Souvent (statistiquement par rapport au reste du temps), quand un disque d’une grappe RAID lâche, un autre lâche pendant la reconstruction ou peu après. Pourquoi ? Plusieurs facteurs :

  1. La reconstruction sollicite anormalement beaucoup les disques (sur un usage « standard » de la grappe).
  2. La reconstruction nécessite de relire intégralement les disques. Or si ça se trouve il y avait des erreurs passées inaperçues parce que personne n’a essayé de relire ou écrire le secteur défectueux. C’est pour ça que certains systèmes permettent de « vérifier » le RAID, ce que consiste grosso modo à tout relire.
  3. Deux disques de la même série produits en même temps ont plus de chance d’avoir des mêmes défauts de fabrication et donc de lâcher à peu près au même moment. C’est pour ça qu’on conseille de mettre deux marques, ou au moins deux modèles différents dans la même grappe RAID. Ça c’est la théorie, en pratique c’est rarement possible. Par exemple pour du disque NAS 4 To, seul le modèle cité dans l’article est facile à trouver en France en livraison rapide. Pour des baies de disques à haute vitesse (10000 ou 15000 tours/minute, devenues inutiles à cause des SSD), il n’y avait déjà pas vraiment le choix quand c’était utilisé, et trouver un disque de remplacement aujourd’hui devient compliqué.

D’accord, merci. Pour le coup niveau point 2, le disque a fait l’objet de tests assez approfondis avant la reconstruction, il était en pleine forme.

+0 -0

Le cas que tu décris ne correspond pas à celui que je décris : dans le mien tu as un « RAID array », dans le tiens tu as une espèce de RAID combiné de 4 « RAID array » de 5 disques chacun.

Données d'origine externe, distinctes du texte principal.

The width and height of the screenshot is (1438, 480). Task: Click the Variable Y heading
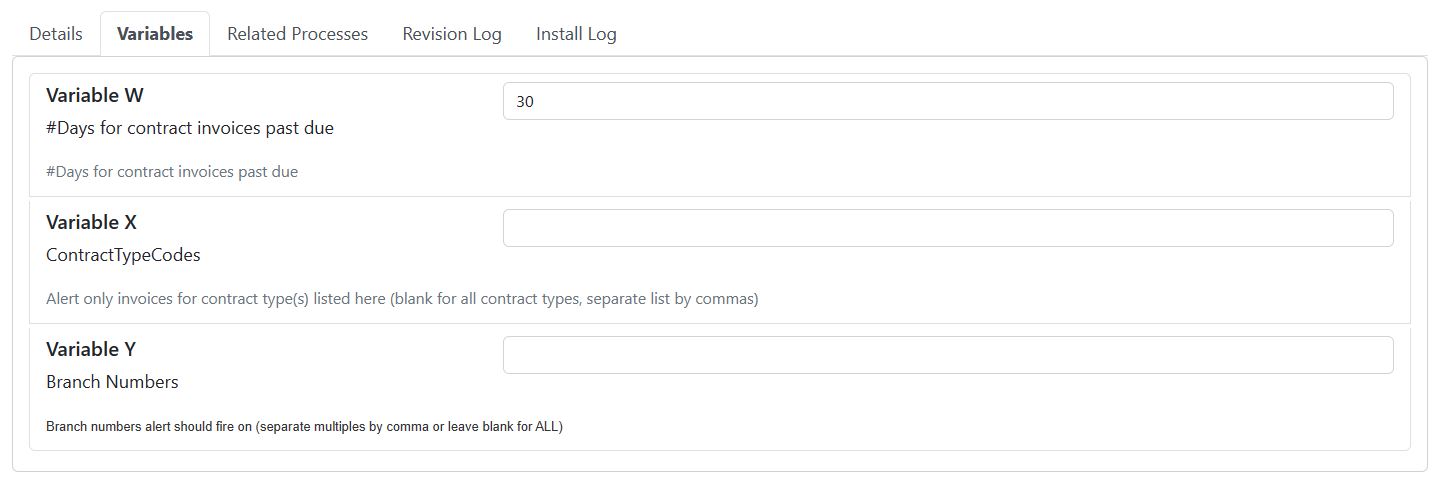pyautogui.click(x=91, y=349)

Donc pour le reconstruire, tu vas devoir quand même lire l’équivalent de l’intégralité de 4 disques et écrire l’intégralité du 5ème, donc tu vas te retrouver avec le calcul que je décris avec nbDisques = 5.

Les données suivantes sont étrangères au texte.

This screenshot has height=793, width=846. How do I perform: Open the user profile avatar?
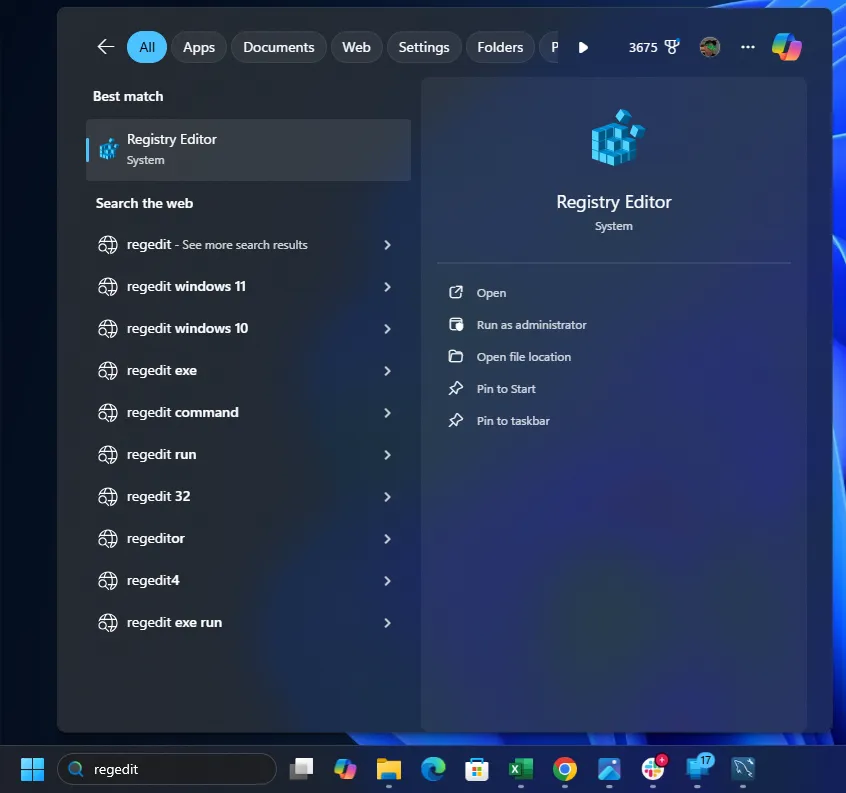tap(710, 47)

La méthode décrite permet quand même, en répartissant les I/O de lectures sur 19 disques au lieu de 4, de limiter le 1er effet kiss cool que je décris ici, en plus d’avoir un meilleur accès aux données pendant la reconstruction.

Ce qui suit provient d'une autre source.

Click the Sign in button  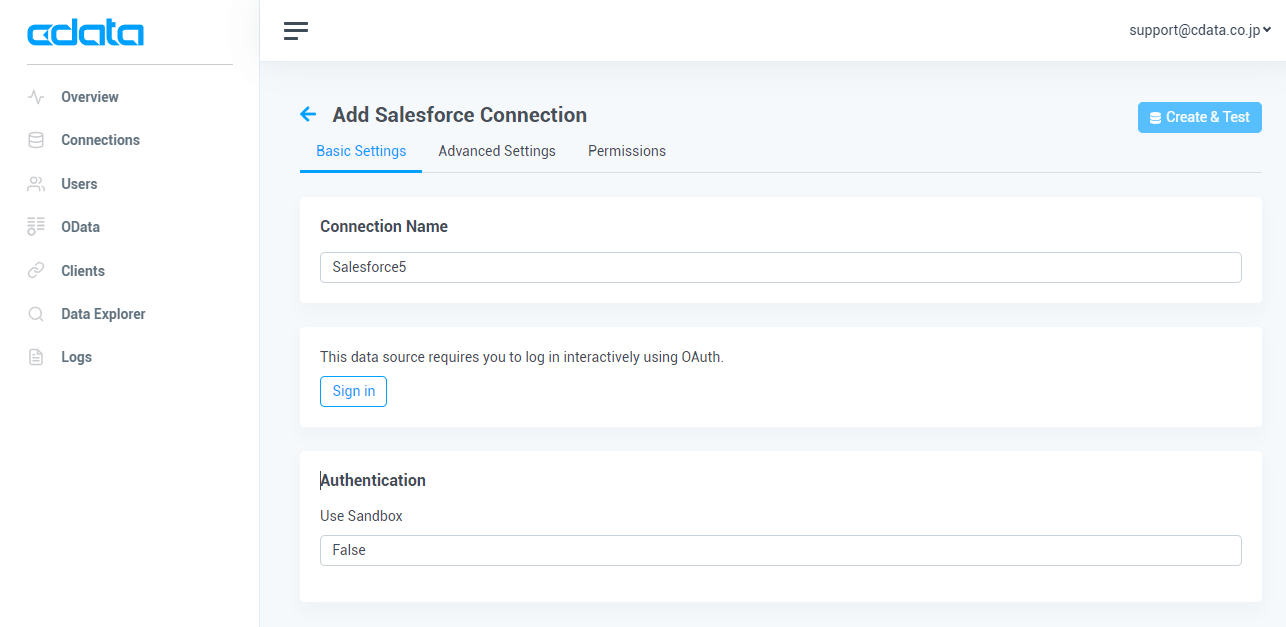point(353,391)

Deux disques de la même série produits en même temps ont plus de chance d’avoir des mêmes défauts de fabrication et donc de lâcher à peu près au même moment.

J’avais entendu dire qu’on conseillait même de changer la totalité des disques quand l’un d’eux lâchait. Ça parait déjà difficile sur de petites installations, alors sur des grosses, je n’imagine même pas.

Une autre question : n’étant pas très matheux, le risque d’impossibilité de reconstruction diminue t-il sensiblement si on a un RAID résistant à la perte de plus d’un disque, ou cette amélioration est-elle négligeable selon les statistiques ?

Et pour qui se poserait la question de la pertinence d’un RAID chez soi : oui, ça sert. Le mien vient de perdre un disque après presque 5 ans de bons et loyaux services. Ça n’a posé aucun problème, il m’a suffit d’en racheter un (je n’avais pas de disque de rechange tout prêt, une pratique dite « spare »), de le remplacer et d’attendre que la synchronisation se termine (un peu plus de 5 heures pour 4 To ici, en mode « te presse pas trop »).

Si vous avez peur de passer à côté d’un disque mort et que vous avez un NAS Synology, c’est virtuellement impossible : le NAS envoie des mails et fait clignoter les LED et fait sonner une alarme (à 4h30 du matin, c’est un peu saoulant).